Faruk Nafiz Çamlıbel ”Sanat”

  1. Sadece senin gezdiğin bahçede çiçek açmaz, bizim diyarımızda binbir baharı saklar. Kolumuzdan tutup bizi çekmek istersen, dağda gezen ayaklar düz caddede incinir.
  2. Sen kubbesinde ince bir mozaik ararken, kırk asırlık bir mabedin içini gezersin. Biz ise duvarda bir sülüs yazı görsek sarsılırız, bir parça yeşil çini bize heyecan verir.
  3. Sen çiçekli bir sahnede beyaz bir kelebeğin dansına dalarken için titrer. Bizim de kalbimizi yerinden oynatır, toprağa diz vuruşu dağı andıran bir zeybeğin.
  4. Fırtınayı andıran orkestra sesleri senin sinirlerine ürperiş getirir. Istırap çekenlerin acıklı nefesleri bizde en hazin bir musiki yerine geçer.
  5. Sen yabancı bir şehirde bir kadın heykelini uzun uzun süzersin. Biz ise bir köylünün kıvrılmayan belini görünce ruhumuzun en büyük zevkini duyarız.
  6. Başka sanattan haberimiz yoktur bizim, karşımızda yazılmamış bir destan gibi duran Anadolu’muz varken. Arkadaş, biz bu yolda türküler tuttururken sana uğurlar olsun, yollarımız ayrılıyor.

Karşılaştırma

Açıklık: Şiir, imgeler ve çağrışımlarla dolu olduğu için bazen yoruma açık olabilir. Düzyazı ise daha doğrudan ve anlaşılırdır.(Düzyazıda açık örtük daha fazladır)

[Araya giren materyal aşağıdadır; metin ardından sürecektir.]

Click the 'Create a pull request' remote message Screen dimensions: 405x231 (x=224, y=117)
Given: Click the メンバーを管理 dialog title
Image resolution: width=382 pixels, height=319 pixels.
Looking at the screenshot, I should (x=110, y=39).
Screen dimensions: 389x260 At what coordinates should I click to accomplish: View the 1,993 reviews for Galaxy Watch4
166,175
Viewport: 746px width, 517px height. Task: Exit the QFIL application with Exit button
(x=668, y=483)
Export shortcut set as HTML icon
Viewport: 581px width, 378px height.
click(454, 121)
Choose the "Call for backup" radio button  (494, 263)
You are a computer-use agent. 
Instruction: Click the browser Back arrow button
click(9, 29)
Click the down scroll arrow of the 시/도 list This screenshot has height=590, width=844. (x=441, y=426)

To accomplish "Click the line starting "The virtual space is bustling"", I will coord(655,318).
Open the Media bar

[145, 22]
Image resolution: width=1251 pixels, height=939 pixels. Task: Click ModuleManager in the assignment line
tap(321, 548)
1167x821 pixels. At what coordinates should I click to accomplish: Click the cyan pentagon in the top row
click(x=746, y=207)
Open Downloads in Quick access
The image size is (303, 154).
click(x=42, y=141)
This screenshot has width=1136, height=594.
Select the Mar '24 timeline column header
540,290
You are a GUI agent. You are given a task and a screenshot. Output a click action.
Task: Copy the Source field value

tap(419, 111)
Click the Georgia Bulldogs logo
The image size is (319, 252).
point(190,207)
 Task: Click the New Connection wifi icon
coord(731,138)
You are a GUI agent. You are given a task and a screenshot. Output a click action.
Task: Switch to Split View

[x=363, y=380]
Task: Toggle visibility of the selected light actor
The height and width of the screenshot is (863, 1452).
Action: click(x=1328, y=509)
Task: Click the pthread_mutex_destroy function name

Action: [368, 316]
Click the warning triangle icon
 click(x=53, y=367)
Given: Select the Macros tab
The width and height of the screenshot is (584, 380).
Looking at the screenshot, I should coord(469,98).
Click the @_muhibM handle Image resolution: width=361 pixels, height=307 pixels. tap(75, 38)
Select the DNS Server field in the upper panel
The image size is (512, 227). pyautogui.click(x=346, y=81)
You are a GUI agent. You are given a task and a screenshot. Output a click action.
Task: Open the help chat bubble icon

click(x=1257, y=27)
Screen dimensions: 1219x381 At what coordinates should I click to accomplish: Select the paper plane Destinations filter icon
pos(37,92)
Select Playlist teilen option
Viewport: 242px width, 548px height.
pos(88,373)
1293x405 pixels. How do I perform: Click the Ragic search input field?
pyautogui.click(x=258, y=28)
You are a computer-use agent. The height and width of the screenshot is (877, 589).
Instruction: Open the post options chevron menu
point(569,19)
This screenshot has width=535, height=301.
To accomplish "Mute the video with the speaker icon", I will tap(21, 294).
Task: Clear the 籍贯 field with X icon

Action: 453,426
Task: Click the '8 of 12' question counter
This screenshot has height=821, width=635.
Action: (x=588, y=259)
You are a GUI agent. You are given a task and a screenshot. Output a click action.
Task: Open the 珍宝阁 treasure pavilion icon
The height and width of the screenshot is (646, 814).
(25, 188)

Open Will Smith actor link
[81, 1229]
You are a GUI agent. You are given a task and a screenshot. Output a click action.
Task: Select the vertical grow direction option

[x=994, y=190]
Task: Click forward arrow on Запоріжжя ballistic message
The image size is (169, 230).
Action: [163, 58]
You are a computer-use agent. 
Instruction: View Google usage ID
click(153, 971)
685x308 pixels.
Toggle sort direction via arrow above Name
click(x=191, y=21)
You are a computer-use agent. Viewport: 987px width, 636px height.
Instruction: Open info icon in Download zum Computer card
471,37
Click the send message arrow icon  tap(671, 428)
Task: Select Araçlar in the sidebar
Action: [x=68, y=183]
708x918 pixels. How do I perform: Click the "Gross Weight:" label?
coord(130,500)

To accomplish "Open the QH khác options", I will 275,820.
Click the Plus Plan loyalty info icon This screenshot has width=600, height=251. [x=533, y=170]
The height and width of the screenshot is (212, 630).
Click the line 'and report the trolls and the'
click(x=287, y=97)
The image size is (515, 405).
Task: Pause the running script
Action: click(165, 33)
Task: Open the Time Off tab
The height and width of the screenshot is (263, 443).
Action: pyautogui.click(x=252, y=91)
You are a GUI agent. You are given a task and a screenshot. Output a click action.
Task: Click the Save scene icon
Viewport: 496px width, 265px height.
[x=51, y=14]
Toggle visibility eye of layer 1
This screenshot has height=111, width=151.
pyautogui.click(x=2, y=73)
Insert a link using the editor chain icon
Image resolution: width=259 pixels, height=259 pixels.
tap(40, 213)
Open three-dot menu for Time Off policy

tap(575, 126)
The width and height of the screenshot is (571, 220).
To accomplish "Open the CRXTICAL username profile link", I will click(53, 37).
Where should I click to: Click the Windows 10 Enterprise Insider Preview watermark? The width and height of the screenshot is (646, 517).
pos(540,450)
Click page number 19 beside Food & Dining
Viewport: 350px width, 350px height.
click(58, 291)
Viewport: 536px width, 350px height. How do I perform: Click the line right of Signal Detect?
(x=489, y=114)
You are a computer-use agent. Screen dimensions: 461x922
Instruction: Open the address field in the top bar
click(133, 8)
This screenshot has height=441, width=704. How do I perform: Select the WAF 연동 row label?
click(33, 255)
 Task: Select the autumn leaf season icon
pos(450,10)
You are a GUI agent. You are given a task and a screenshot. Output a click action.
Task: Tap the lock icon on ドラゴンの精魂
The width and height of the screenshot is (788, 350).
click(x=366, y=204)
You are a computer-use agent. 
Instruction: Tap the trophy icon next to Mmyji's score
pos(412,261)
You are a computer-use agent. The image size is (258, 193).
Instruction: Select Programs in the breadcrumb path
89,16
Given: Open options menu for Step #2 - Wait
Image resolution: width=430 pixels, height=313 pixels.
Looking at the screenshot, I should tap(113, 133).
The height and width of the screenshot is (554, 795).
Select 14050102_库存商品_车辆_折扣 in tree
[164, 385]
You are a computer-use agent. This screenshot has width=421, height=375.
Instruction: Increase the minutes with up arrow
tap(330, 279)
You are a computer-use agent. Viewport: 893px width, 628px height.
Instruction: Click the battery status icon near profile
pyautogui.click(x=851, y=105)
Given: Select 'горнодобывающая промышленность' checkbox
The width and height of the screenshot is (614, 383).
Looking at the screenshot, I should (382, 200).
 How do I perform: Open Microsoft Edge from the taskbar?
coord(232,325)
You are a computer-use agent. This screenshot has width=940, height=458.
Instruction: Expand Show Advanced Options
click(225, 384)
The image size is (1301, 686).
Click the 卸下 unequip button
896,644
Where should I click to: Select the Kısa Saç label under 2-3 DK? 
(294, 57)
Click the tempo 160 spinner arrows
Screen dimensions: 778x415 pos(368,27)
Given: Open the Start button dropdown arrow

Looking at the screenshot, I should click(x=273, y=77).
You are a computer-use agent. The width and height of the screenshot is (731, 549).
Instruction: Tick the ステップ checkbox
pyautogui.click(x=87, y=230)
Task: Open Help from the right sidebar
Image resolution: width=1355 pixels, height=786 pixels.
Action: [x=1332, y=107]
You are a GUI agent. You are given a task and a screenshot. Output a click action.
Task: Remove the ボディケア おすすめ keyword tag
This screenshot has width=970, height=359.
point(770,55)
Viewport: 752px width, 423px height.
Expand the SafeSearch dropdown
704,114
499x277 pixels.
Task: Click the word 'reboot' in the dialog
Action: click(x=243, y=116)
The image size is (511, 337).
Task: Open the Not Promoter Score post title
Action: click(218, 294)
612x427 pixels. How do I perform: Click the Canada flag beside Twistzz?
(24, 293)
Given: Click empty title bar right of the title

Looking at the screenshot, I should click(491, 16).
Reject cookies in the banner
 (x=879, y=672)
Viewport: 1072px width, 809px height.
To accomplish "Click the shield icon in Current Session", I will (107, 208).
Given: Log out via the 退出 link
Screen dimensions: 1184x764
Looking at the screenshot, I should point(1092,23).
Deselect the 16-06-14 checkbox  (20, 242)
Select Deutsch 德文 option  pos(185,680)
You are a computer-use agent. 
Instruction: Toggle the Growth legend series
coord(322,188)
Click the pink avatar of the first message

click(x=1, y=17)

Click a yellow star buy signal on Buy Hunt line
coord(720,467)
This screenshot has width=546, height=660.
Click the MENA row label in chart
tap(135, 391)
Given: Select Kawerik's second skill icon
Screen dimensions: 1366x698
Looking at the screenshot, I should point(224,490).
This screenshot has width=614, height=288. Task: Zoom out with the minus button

Akıcılık: Şiir, ritmik yapısı ve uyaklarıyla akıcıdır. Düzyazı ise daha monotondur.

Yalınlık: Şiir, sanatlı bir dil kullanırken düzyazı daha sade ve yalındır.

Duruluk: Şiir, kullandığı yapıyla yoğun anlamlar içerir. Düzyazı ise daha duru ve nettir.

Özlülük: Şiir, az sözcükle çok şey anlatır. Düzyazı ise daha açıklayıcı ve daha detaylıdır.

Doğallık: Şiir, sanatsal bir üslupla yazılmıştır. Düzyazı ise daha doğal ve konuşma diline yakındır.

İnandırıcılık: Şiir, duygusal ve estetik bir etki yaratırken düzyazı daha gerçekçidir.